### Extracted information ###
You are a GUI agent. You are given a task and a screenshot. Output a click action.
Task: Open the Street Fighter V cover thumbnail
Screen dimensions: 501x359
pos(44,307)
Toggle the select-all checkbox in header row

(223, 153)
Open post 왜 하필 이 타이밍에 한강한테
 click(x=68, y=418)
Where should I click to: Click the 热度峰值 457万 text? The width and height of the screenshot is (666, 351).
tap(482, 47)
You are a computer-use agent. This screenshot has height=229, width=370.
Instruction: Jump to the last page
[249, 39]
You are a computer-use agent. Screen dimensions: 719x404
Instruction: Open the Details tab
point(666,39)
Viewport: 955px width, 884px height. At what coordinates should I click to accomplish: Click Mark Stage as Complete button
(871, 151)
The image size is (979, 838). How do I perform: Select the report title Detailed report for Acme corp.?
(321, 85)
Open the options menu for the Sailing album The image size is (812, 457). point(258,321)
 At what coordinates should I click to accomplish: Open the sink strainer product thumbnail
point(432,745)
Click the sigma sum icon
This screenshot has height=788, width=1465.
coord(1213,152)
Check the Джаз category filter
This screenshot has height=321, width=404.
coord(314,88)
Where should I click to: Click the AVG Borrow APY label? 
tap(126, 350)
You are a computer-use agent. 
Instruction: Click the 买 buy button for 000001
###
* **Work to complete**: What is wanted is an exact repetition of the lines from the one with "Instruction: Open the Details tab" through the last line of the material above, both ends included.

* **Response**:
Instruction: Open the Details tab
point(666,39)
Viewport: 955px width, 884px height. At what coordinates should I click to accomplish: Click Mark Stage as Complete button
(871, 151)
The image size is (979, 838). How do I perform: Select the report title Detailed report for Acme corp.?
(321, 85)
Open the options menu for the Sailing album The image size is (812, 457). point(258,321)
 At what coordinates should I click to accomplish: Open the sink strainer product thumbnail
point(432,745)
Click the sigma sum icon
This screenshot has height=788, width=1465.
coord(1213,152)
Check the Джаз category filter
This screenshot has height=321, width=404.
coord(314,88)
Where should I click to: Click the AVG Borrow APY label? 
tap(126, 350)
You are a computer-use agent. 
Instruction: Click the 买 buy button for 000001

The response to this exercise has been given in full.